Negó con la cabeza, mortificada por sus pensamientos. Tenía que encontrarle, hablar con él. Pero ¿por dónde debía comenzar a buscar? ¿En qué lugar estaría confinado?
Su mirada volvió a posarse en la Torre del Homenaje, en la ventana que daba a las estancias reales. Iolar querría tenerle cerca, estaba segura; conocía a su padre. No se fiaría de nadie, a excepción de Gard. Custodiaría a Kier en el lugar más seguro del castillo, junto a él.
Entornó los ojos, intentando ver más allá de los tupidos tapices a medio descorrer que tapaban las ventanas y, al no conseguirlo, dio un paso atrás buscando un ángulo que le permitiera observar mejor.
—Presta más atención, puta. Has estado a punto de pisarme —bramó una voz tras ella a la vez que unas rudas manos la empujaban con fuerza, lo que le hizo perder el equilibrio y casi caer.
Aisling se giró, con una disculpa en los labios, consciente de que debía evitar llamar la atención, pero las palabras murieron antes de salir de su boca.
El hombre que estaba frente a ella tenía tres pálidas y alargadas cicatrices en una mejilla. Unas cicatrices provocadas por las uñas de su madre. Una rabia ciega, mezcla de terror e ira, la poseyó. Apretó las mandíbulas hasta que sus dientes rechinaron y cerró las manos en sendos puños, dispuesta a lanzarse sobre el infame y vengarse en nombre de su madre, pero las palabras que esta había pronunciado resonaron en su cabeza, apaciguándola, alertándola.
—¡Vaya! Tal parece que la puta tiene redaños —se burló el hombre al ver la reacción de la joven. Pero no era burla lo que reflejaba su mirada, sino excitación—. ¿Crees que puedes revolverte contra mí y salir ilesa? —preguntó aferrándola por los brazos—. Atrévete —susurró con lasciva sonrisa.

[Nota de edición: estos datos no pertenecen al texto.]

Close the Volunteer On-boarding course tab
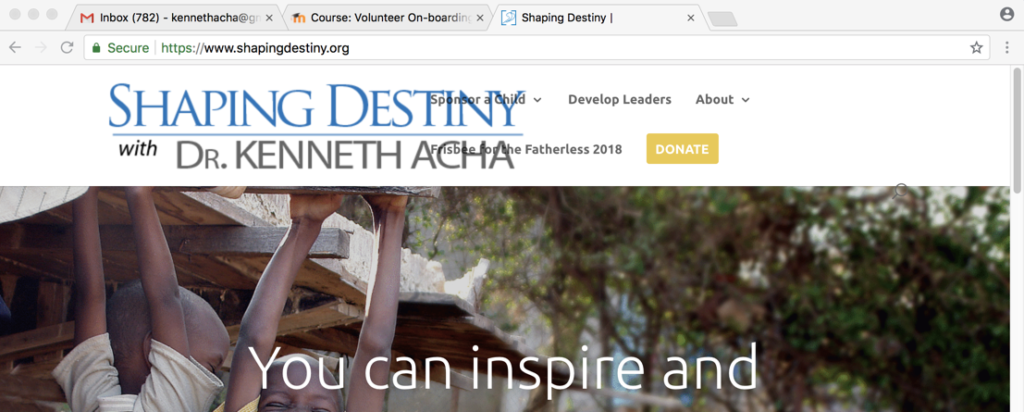 [x=480, y=18]
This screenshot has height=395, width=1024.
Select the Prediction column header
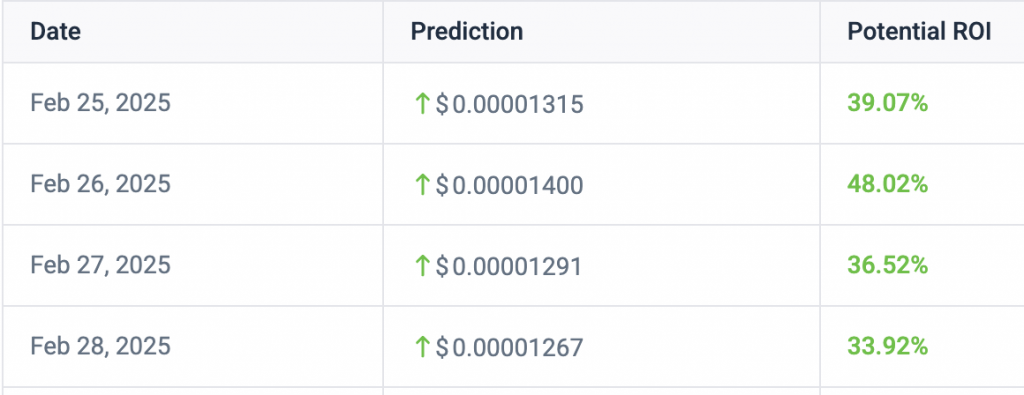467,32
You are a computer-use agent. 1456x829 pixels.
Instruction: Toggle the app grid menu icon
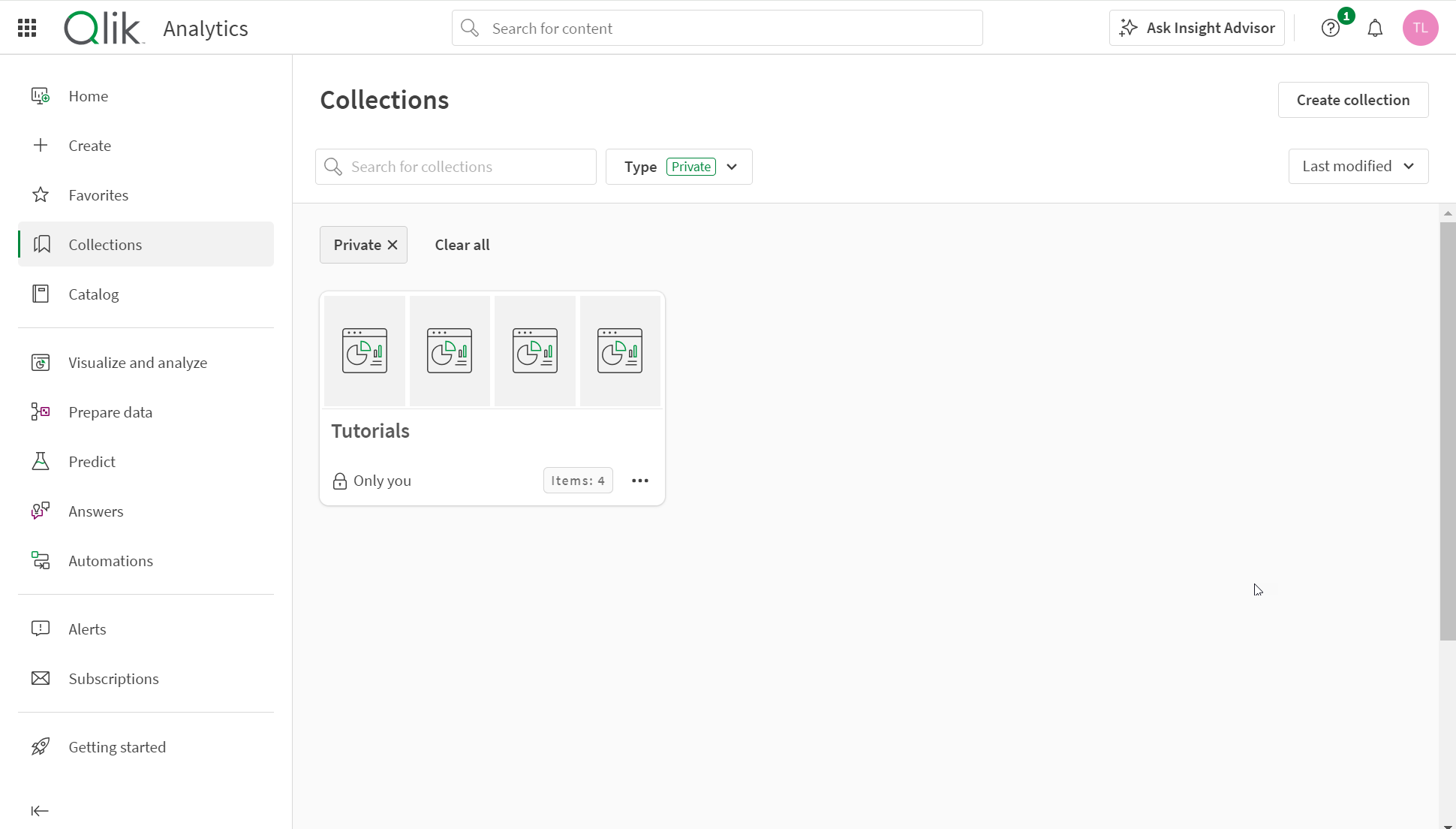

Aisling intentó zafarse de su agarre, él respondió apretando más todavía sus fuertes dedos sobre la suave piel de la joven. Se produjo entre ellos una indisimulada lucha, la dríade intentó escapar, y él, a su vez, la zarandeó con fuerza para luego pegar su cuerpo al de ella, haciéndole sentir la fulminante erección que su respuesta le provocaba. Aisling se echó hacia atrás, intentando separarse de él para golpearle. El hombre intuyó su ataque y, soltando uno de los brazos de la muchacha, llevó la mano libre hasta la capucha de la capa, decidido a retirársela del rostro para atraparla por el cabello e inmovilizarla.
Pero fue él quien quedó paralizado durante unos segundos.
—¡Tú! Eres la viva imagen de tu madre —susurró asombrado, oprimiendo con fuerza el brazo que todavía apresaba y llevando la mano libre hasta el cuello de la dríade.
Aisling dio un tirón, intentando escabullirse de su captor, pero solo consiguió que él envolviera con más fuerza su fino cuello y comenzara a apretar, dejándola sin respiración.
—Esta vez no escaparás, mi salvaje dríade —jadeó el hombre aprisionándola contra su cuerpo en una obscena parodia de abrazo. Ella se revolvió, aterrada—. No luches contra mí, pequeña. No puedes huir. Ya ordené una vez quemar tu estúpido bosque, no dudaré en hacerlo de nuevo si es necesario. Compórtate bien, fierecilla, y todo será mucho más fácil —le advirtió antes de chuparle la cara en un lengüetazo repulsivo que le hizo sentir arcadas.